IBR   13079
INSTITUTO DE BIOLOGIA MOLECULAR Y CELULAR DE ROSARIO
Unidad Ejecutora - UE
congresos y reuniones científicas
Título:
Citrate metabolism in Enterococcus faecium reveals a high genetic diversity.
Autor/es:
QUINTANA I., MARTINO G., GALLINA G., ESTABAN L., ESPARIZ M., BLANCATO V. AND MAGNI C.
Lugar:
San Miguel de Tucumán
Reunión:
Congreso; IV Simposio Internacional de Bacterias Lácticas (SIBAL); 2013
Institución organizadora:
Centro de Referencia para Lactobacilos (CERELA)
Resumen:
Lactic Acid Bacteria (LAB) are recognized as safe microorganisms capable of improving dairy products qualities.
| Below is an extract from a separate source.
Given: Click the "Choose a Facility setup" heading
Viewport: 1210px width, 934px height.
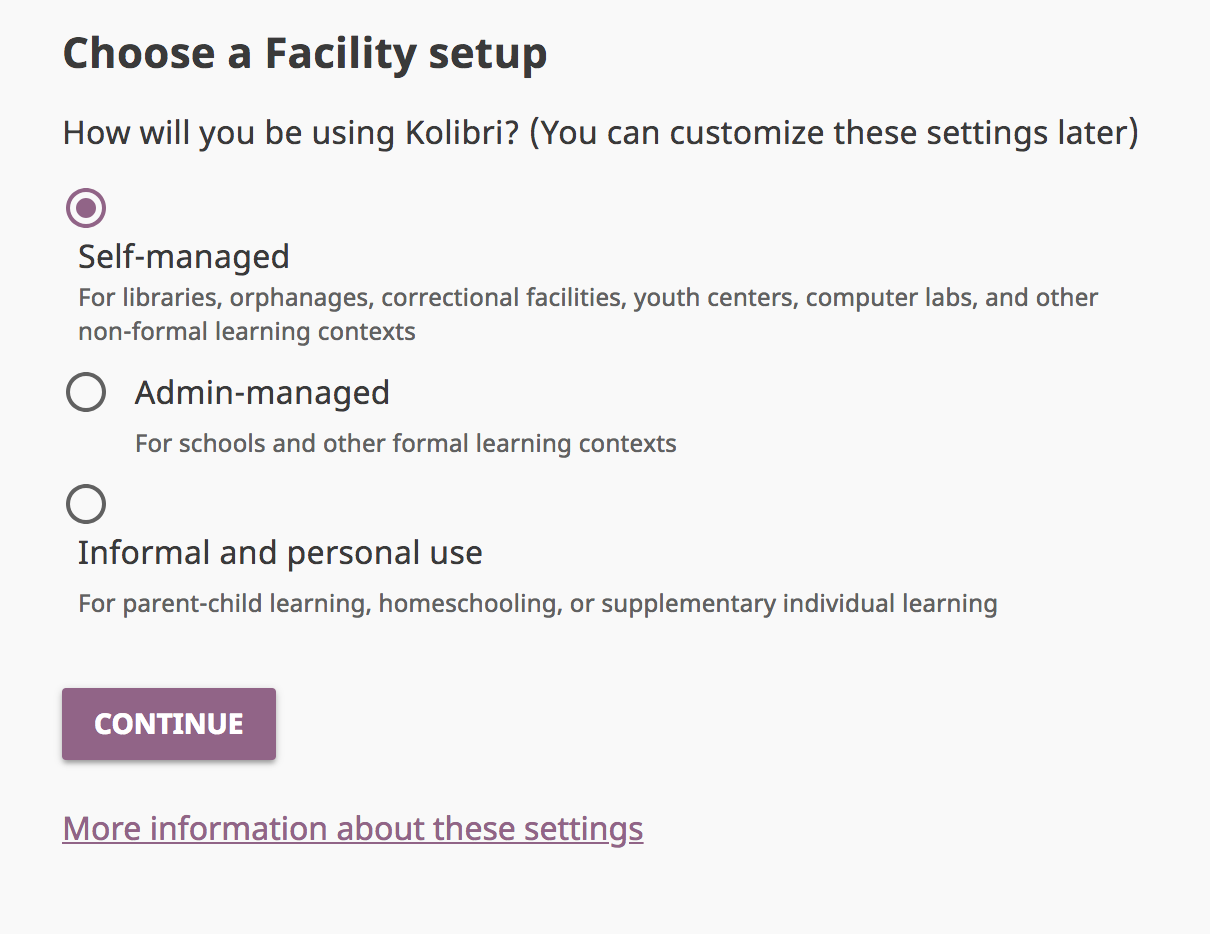Looking at the screenshot, I should click(305, 54).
When the starter microorganism Lactococcus lactis is employed for rapid acidification of the milk, increases the concentration of important aroma compounds such as diacetyl. Enterococcus faecium is one of the most common non-starter LAB present in commercial and artisanal dairy products and contributes to the development of organoleptic features. The capacity to ferment citrate by E. faecium was previously studied but little is known about the genetic organization of the genes involved in this pathway. This metabolism depends on the presence of citrate transporters and the citrate lyase complex, which split citrate into oxaloacetate and acetate. The oxaloacetate is further metabolized to pyruvate and finally to diacetyl and acetoin. We have started our studies with a comparative genomic analysis which lead us to 239 strains of E. faecium previously sequenced. Three different genetic organization were identified. 76 % of the strains found belonged to cit ? cluster, in which the genes codifying the citrate lyase complex are absent. 19 % of these strains show a genetic organization corresponding to the citI cluster. In this cluster there are two divergent operons; one which condifies for the transcriptional activator CitI in one direction and the other operon with genes codifying the soluble oxaloacetate decarboxylase (citM), the citrate transporter (2HCT family) and the citrate lyase complex (citDEF) in the other direction. We also found 5 % of the strains with the citO cluster which consists as well of two divergent operons but in this case with the genes for the citrate transporter (CitHM family) and the transcriptional activator CitO in one direction and the citrate lyase complex (citDEF) associated to membrane oxaloacetate decarboxylase genes (oadHABD) in the other. Finally, the bioinformatic analysis on the genes involved in the C4 route was performed. The presence of a putative alsSD operon was identified encoding for the α-acetolactate synthetase and α-acetolactate decarboxylase gene in the 56% of the strain whereas acetoin dehydrogenase (butBA operon) was not identified.